■ VORLIEGENDER TEXT
******************************

Die Familien-Zaubershow (2)

Ein „Familienprogramm“ muss anders konzipiert sein als ein „Kinderprogramm“ oder ein „Erwachsenenprogramm“. Fragt sich nur: Wie? Dazu sollen heute ein paar Gedanken beschrieben werden.

Zunächst eine kleine Übersicht, zu welchen Anlässen wir vor Kindern zaubern und welches Programm dann angebracht ist. Angegeben ist der Anlass, wie viel % der Zuschauer Kinder sind, und welches Programm angemessen ist.

Kita vormittags: 90% Kinder, Kinderprogramm
Schule vormittags: 90% Kinder, Kinderprogramm
Kindergeburtstag: 75% Kinder, Kinderprogramm
Fest in Schule, Kita, Verein o.ä. mit Eltern: 50% Kinder, Familienprogramm
Zaubertheater: 50% Kinder, Familienprogramm
Straßenfest, öffentlich: 30-50 % Kinder, Familienprogramm
Familienfeier: 30 % Kinder, Familienprogramm
Abendgala: 10 % Kinder, Erwachsenenprogramm

Ein Familienprogramm ist, wie aus der Tabelle ersichtlich ist, also immer angebracht, wenn der Anteil der erwachsenen Teilnehmer*innen bei 50 Prozent oder höher liegt. Sind deutlich weniger Erwachsene anwesend, wird ein Kinderprogramm gespielt. In welchen Bereichen aber unterscheiden sich denn überhaupt diese Vorstellungen?

Wie unterscheiden sich Kinder- und Familienprogramm?

Das Familienprogramm unterscheidet sich von einem reinen Kinderprogramm im wesentlichen dadurch, dass die spezifischen Kinderanteile wie clowneske Aktionen, laute oder sehr bewegte Beteiligung der Kinder und die speziellen Kindertricks (z.B. das Malbuch) deutlich reduziert oder komplett weggelassen werden.

Andererseits grenzt es sich gegen ein Erwachsenenprogramm dadurch ab, das z.B. humorvolle Ironie im Vortrag, komplexe Trickabläufe oder philosophische Vorträge nicht enthalten sind.

Das Familienprogramm trifft sich in der Mitte der beiden Programm-Stile. Das ist zwar leicht gesagt, aber in der Praxis nun wiederum nicht so leicht umzusetzen, denn je nach Publikum und Verhältnis der Altersklassen muss die Künstlerin mehr oder weniger variieren und flexibel bleiben.
Im Folgenden werden einige Thesen aufgestellt, wie das Familienprogramm inhaltlich gestaltet sein soll und welche Forderungen erfüllt werden müssen.

Auch die Kinder müssen alles verstehen

Wesentlich für eine Zaubervorstellung mit Kindern ist, dass diese dem Programm folgen und die Trickabläufe verstehen können. Kinder, die der Vorstellung nicht mehr folgen können, schalten ab. Im Gegensatz zu Erwachsenen verhalten sie sich dann aber nicht ruhig und warten auf das Ende oder die Pause, sondern sie werden unzufrieden und laut, was sich in quengeligen Wortbeiträgen oder Bewegung bemerkbar macht. Kurzum: Sie stören die Vorstellung.

******************************

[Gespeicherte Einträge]
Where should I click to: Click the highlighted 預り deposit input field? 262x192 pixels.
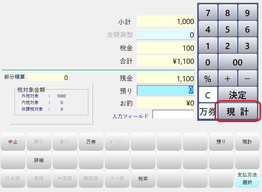(x=165, y=90)
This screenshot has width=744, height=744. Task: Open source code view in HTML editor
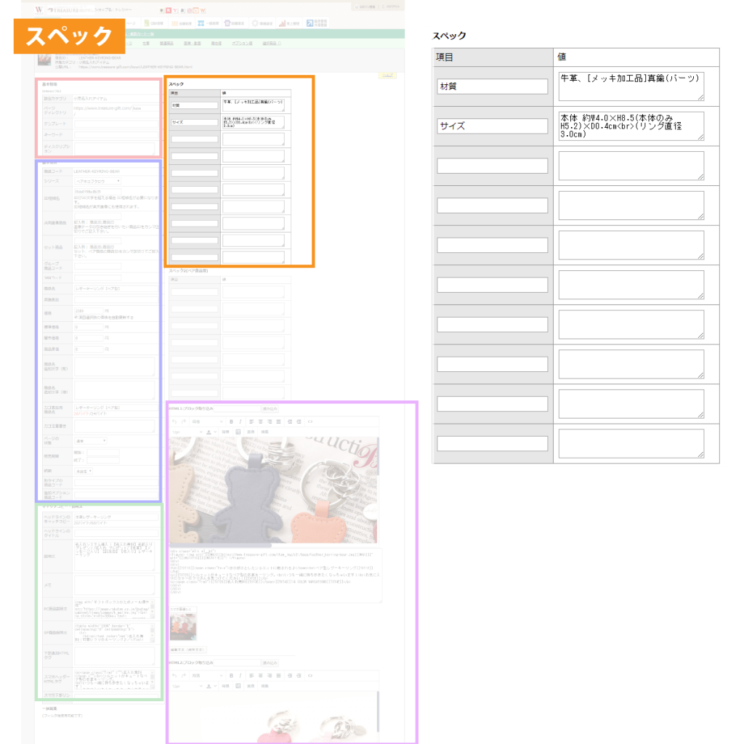[x=310, y=421]
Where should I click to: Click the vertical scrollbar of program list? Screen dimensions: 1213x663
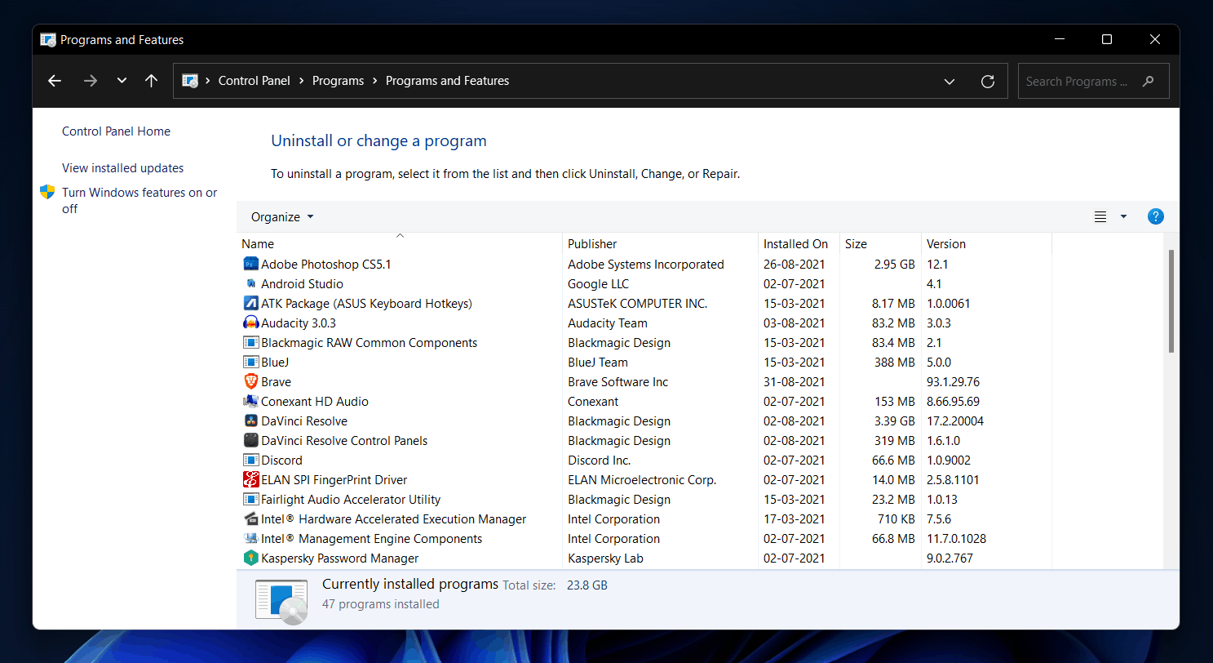tap(1171, 302)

******************************

■ ARBEITSAUFTRÄGE
1. Erkläre in einem bis drei Sätzen anhand des Textes zur Familien-Zaubershow, warum in einer Zaubervorstellung auch die Kinder alles verstehen müssen.
2. Zähle, in wie vielen der Zeilen oben die Zeichenfolge „Where“ steht, und nenne nur die Zahl.

■ LÖSUNGEN IM EINZELNEN
1. Kinder, die der Vorstellung nicht mehr folgen können, schalten ab. Anders als Erwachsene bleiben sie dann nicht ruhig und warten auf das Ende oder die Pause. Sie werden unzufrieden und laut, was sich in quengeligen Wortbeiträgen oder Bewegung zeigt, und stören so die Vorstellung.

2. 2